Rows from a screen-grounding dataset

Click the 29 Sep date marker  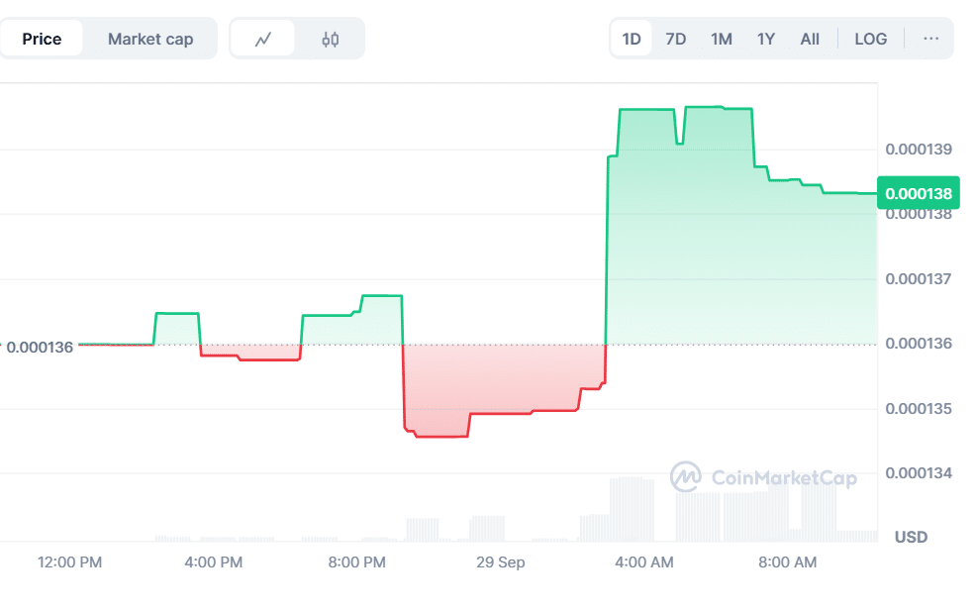(501, 562)
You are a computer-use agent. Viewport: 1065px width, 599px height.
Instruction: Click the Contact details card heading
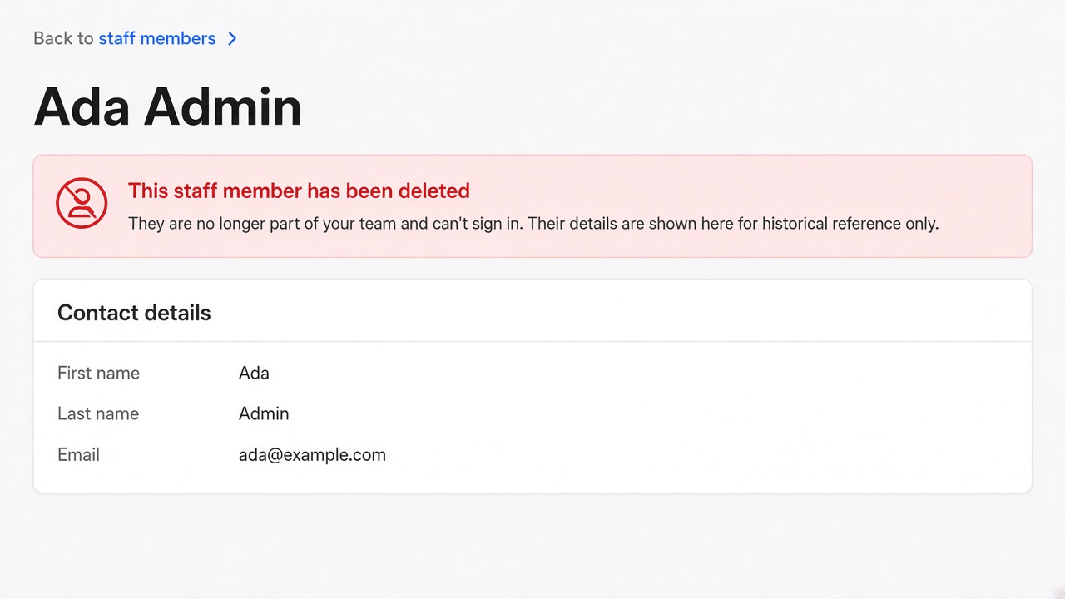134,313
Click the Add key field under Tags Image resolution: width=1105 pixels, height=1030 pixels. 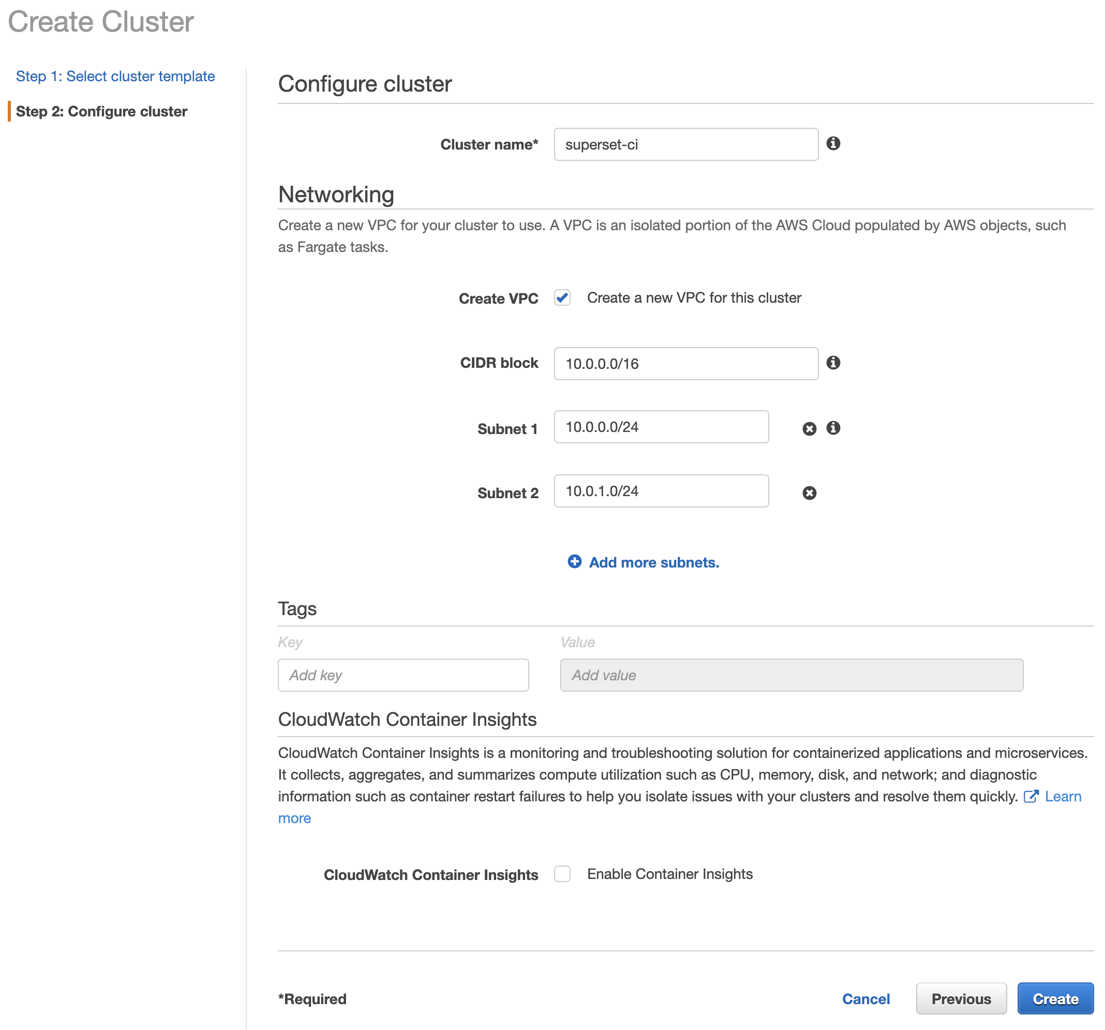(402, 675)
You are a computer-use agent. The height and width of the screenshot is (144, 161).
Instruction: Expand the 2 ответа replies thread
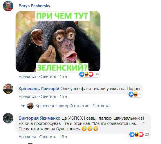[x=101, y=106]
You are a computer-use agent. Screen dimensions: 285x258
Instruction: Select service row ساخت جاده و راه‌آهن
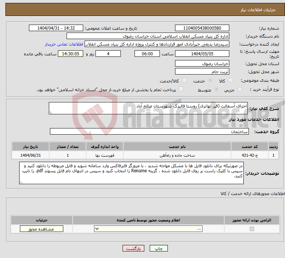[177, 156]
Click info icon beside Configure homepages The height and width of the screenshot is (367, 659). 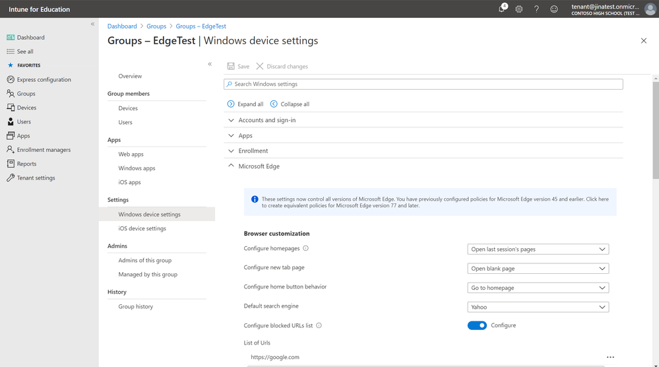tap(305, 249)
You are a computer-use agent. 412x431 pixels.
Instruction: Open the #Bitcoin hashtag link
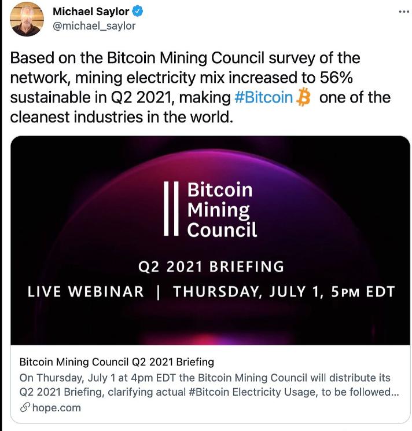(264, 97)
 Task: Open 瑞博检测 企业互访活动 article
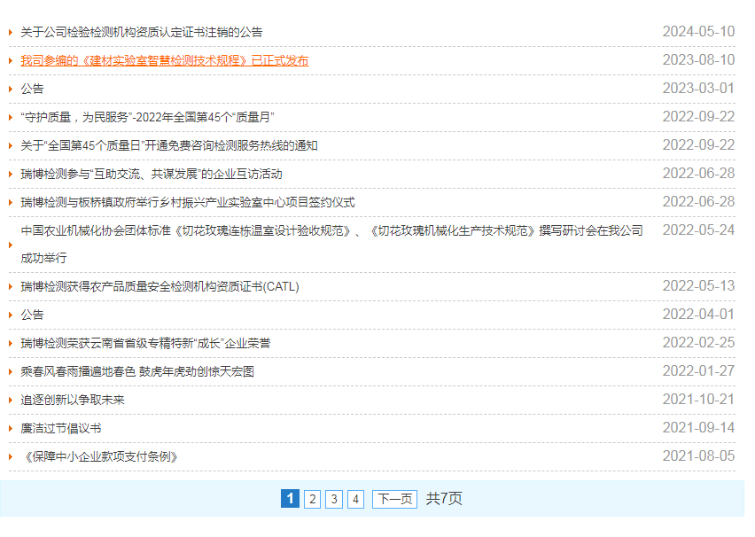[x=152, y=174]
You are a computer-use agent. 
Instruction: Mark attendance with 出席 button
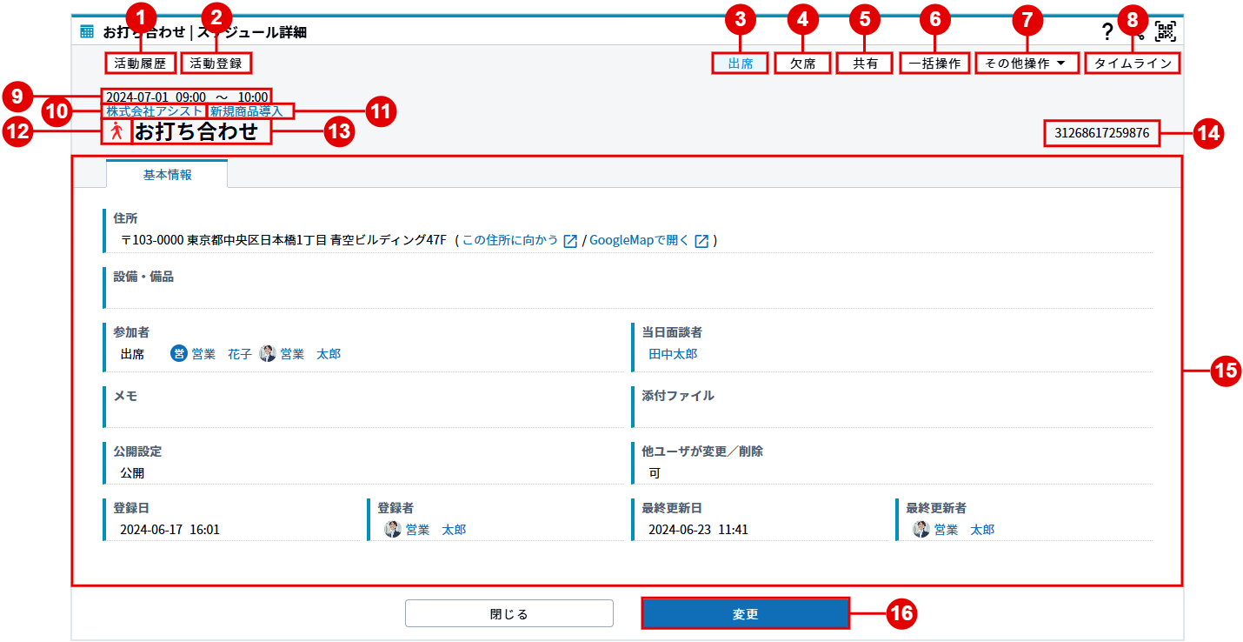pos(740,64)
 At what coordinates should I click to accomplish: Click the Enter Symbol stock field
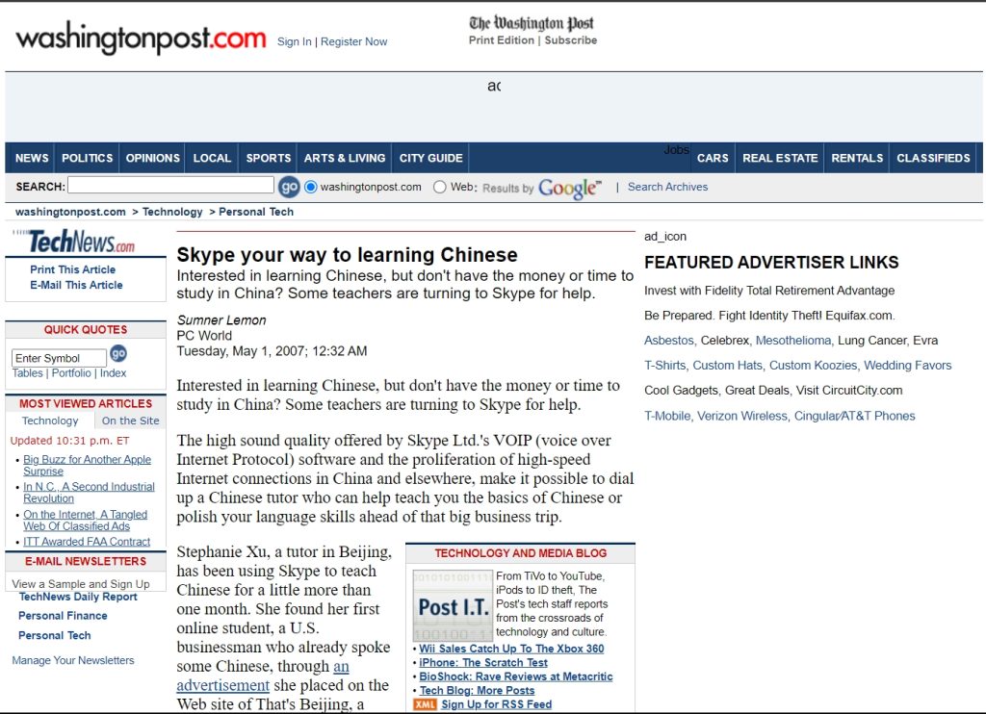click(x=59, y=358)
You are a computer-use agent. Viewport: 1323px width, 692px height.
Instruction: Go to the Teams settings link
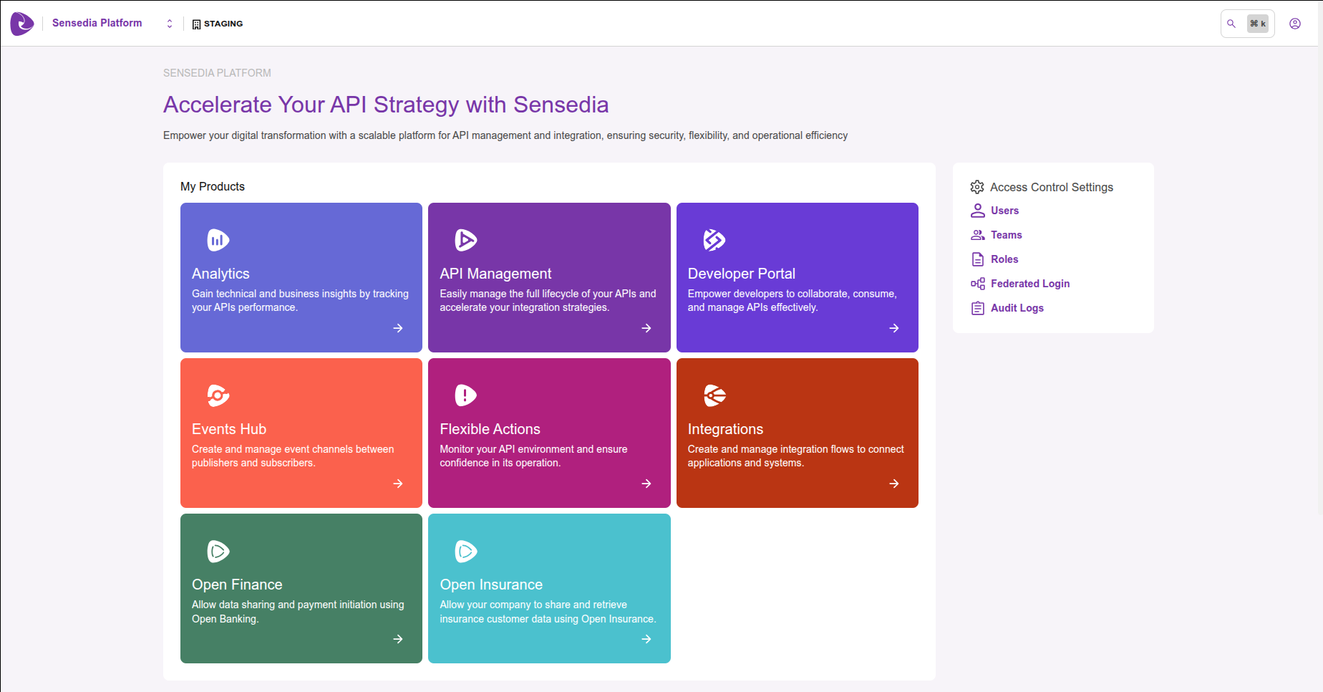point(1005,235)
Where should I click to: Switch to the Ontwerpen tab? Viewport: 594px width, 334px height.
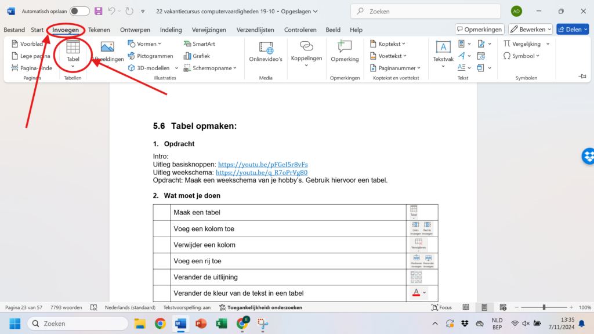135,30
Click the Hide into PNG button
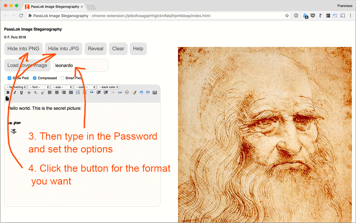 [23, 49]
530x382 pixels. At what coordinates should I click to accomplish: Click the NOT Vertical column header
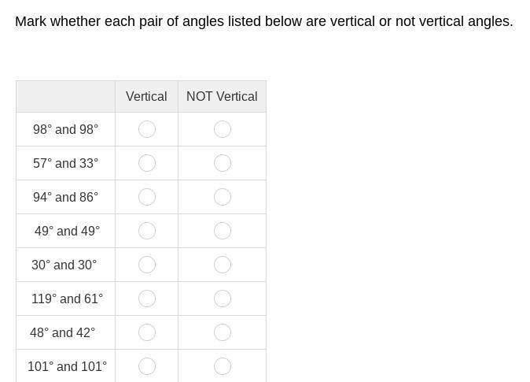pos(222,96)
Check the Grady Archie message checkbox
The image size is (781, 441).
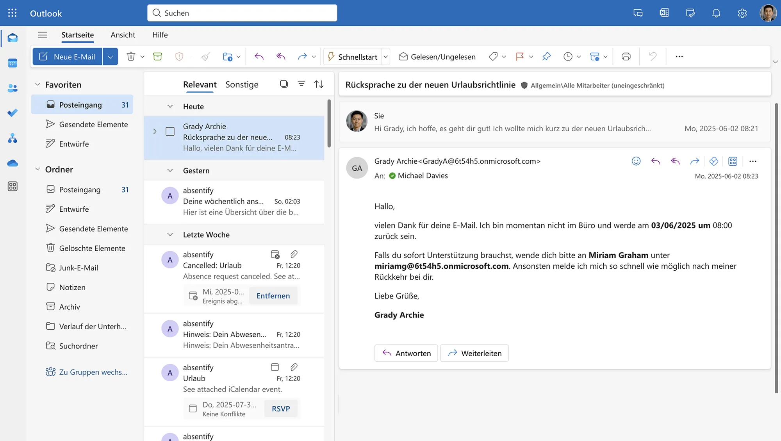pyautogui.click(x=170, y=131)
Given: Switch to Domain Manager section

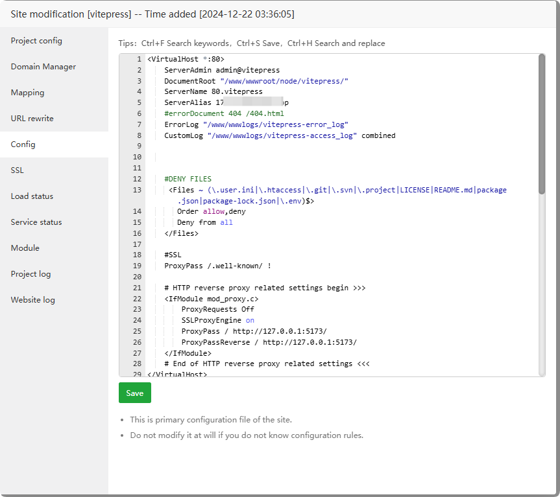Looking at the screenshot, I should tap(43, 67).
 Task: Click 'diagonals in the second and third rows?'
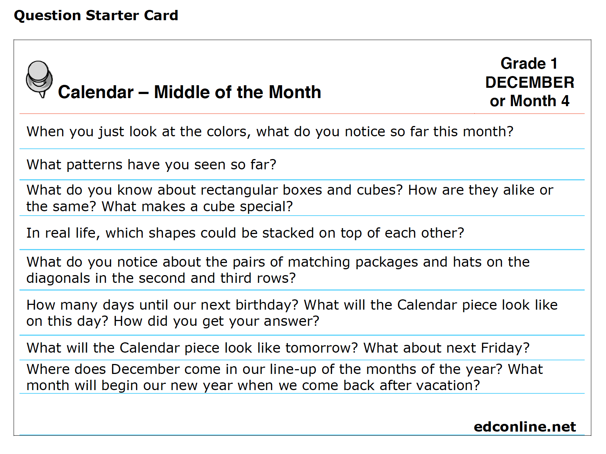161,278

▶ [TASK INSTRUCTIONS] Can you extract the lines of the material, word for word, from the line with "Given: Switch to Domain Manager section" up to and including the last line of the material, leaving the pictures out?

▶ [PROBLEM SOLUTION]
Given: Switch to Domain Manager section

Looking at the screenshot, I should tap(43, 67).
 Task: Click 'diagonals in the second and third rows?'
161,278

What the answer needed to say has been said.